I'm hoping someone out there may have a solution for what I am attempting vis-a-vis turning a Sharepoint document library .docx file into a Wordpress post, or at least let me know if such a thing could be possible.

 

I've run into one major issue, and one strange behaviour regarding Flow.

 

Below is the Flow I've created and the resultant Wordpress post it generates.

 

The flow I've set up:

 

Sharepoint Post Story to Wordpress Test_001.JPG

 

 

The resultant Post created in Wordpress:

 

Wordpress Story.JPG

 

As you can see, the text which is imported into Wordpress is encrypted and/or otherwise not readable by Wordpress. 

 

I suspect I may first need to convert the docx file content into html, but I'm unsure how I would go about this, or even if such a thing is possible in Flow.

 

The other, lesser issue is the fact that Flow automatically adds an 'Apply to Each' control when I select the dynamic content for the 'Tags' field in the 'Wordpress - Create Post' action.

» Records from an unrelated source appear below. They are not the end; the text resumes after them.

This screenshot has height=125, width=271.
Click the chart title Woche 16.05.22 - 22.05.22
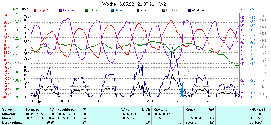tap(136, 4)
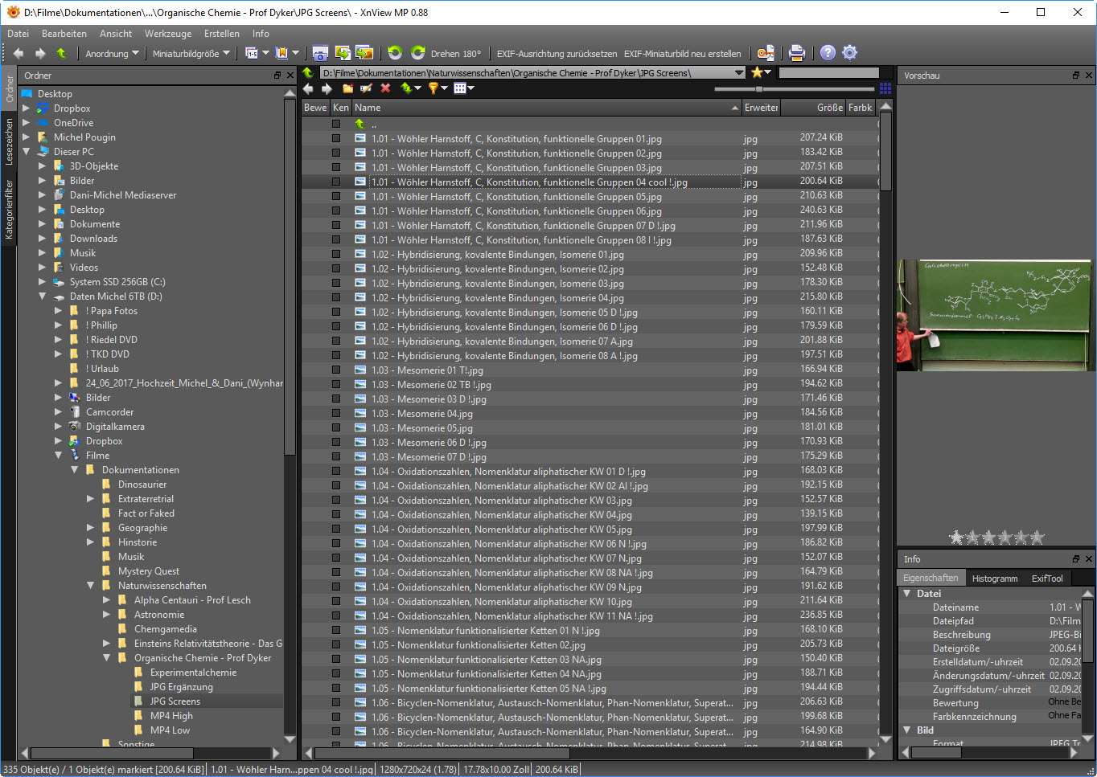
Task: Click EXIF-Miniaturbild neu erstellen button
Action: pyautogui.click(x=682, y=54)
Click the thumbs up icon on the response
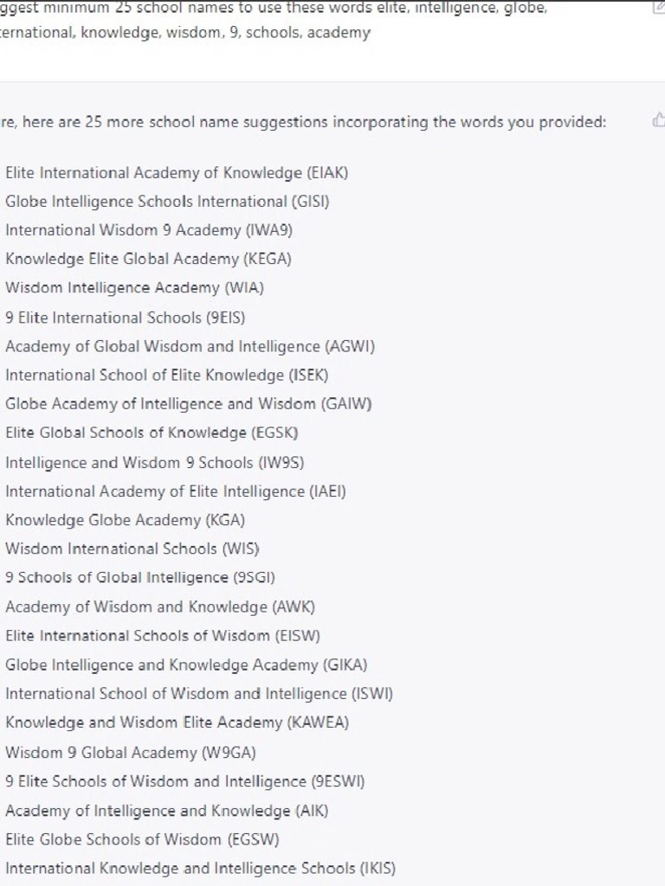 coord(659,121)
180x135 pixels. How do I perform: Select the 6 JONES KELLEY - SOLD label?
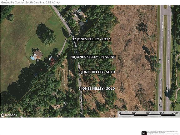point(97,88)
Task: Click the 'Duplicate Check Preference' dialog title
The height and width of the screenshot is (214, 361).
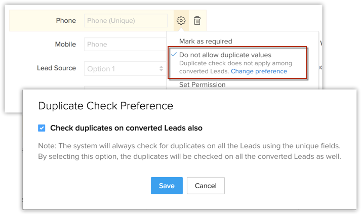Action: [106, 106]
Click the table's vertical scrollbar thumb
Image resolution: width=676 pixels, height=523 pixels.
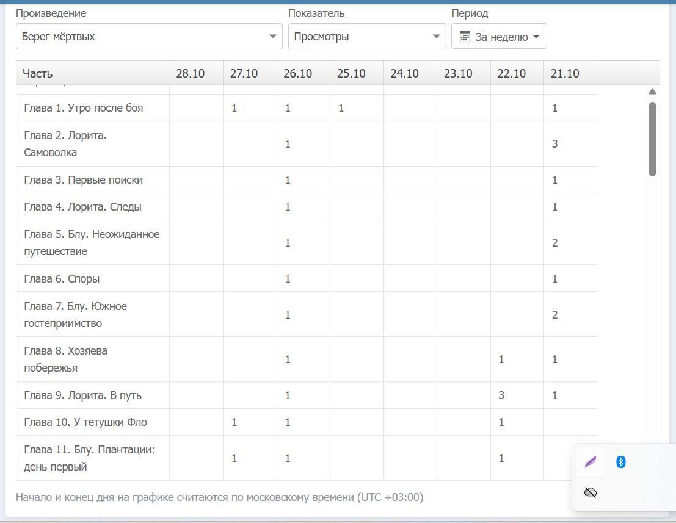click(x=652, y=139)
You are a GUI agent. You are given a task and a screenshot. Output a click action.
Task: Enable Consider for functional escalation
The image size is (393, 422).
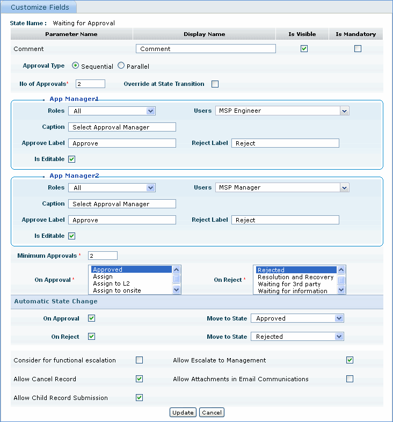(x=139, y=360)

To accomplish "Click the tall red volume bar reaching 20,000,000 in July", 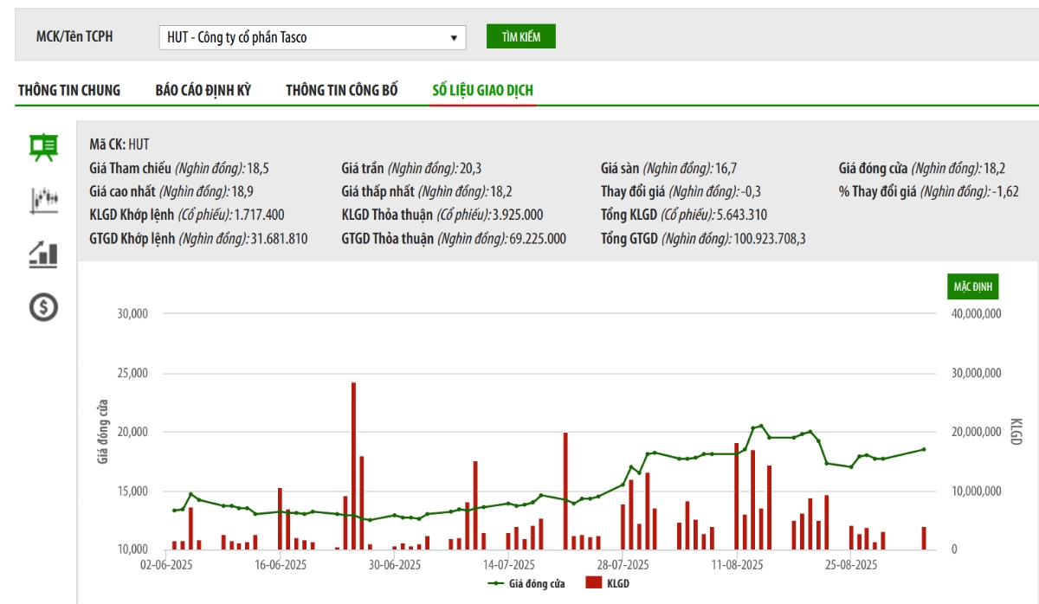I will tap(565, 491).
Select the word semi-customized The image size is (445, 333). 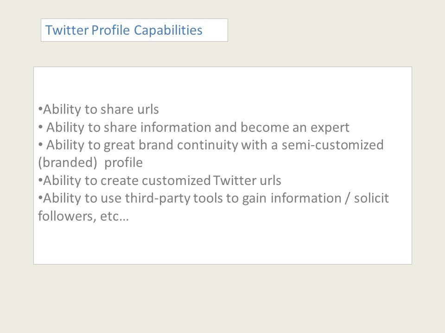pos(333,145)
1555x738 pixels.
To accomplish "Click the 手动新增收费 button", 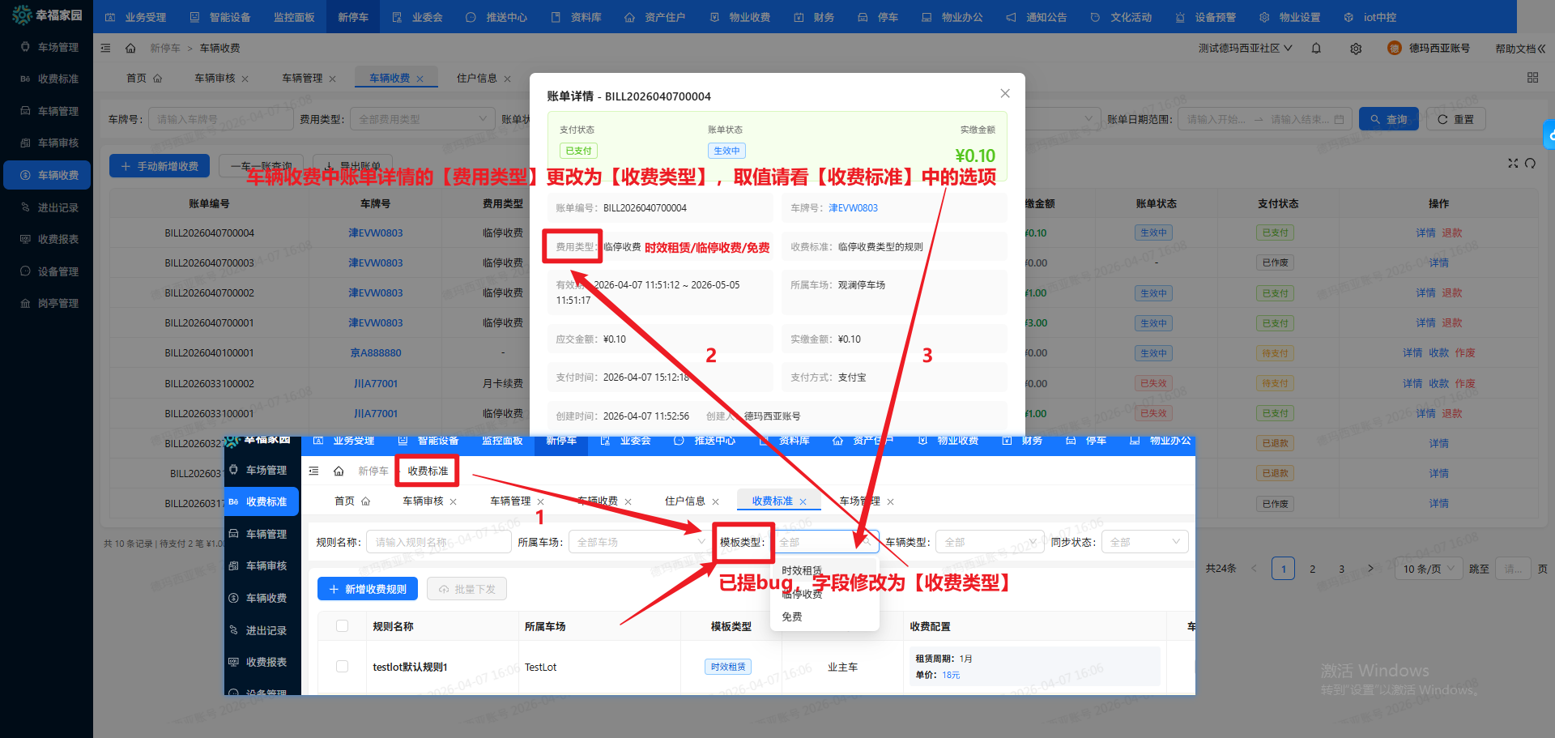I will (160, 166).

This has the effect of generating an identical Wordpress post for each keyword tag applied to the document in Sharepoint - which seems like very bizarre behaviour, even if I could get the content to display correctly.

 

Am I barking up the wrong tree here? Is the Wordpress - Create Post action not intended to generate a post from Sharepoint content?

 

Or is it simply a case that, given the Wordpress Connector is in a 'preview' state, it's not working correctly yet?

 

Any info would be greatly appreciated.

 

Thanks very much.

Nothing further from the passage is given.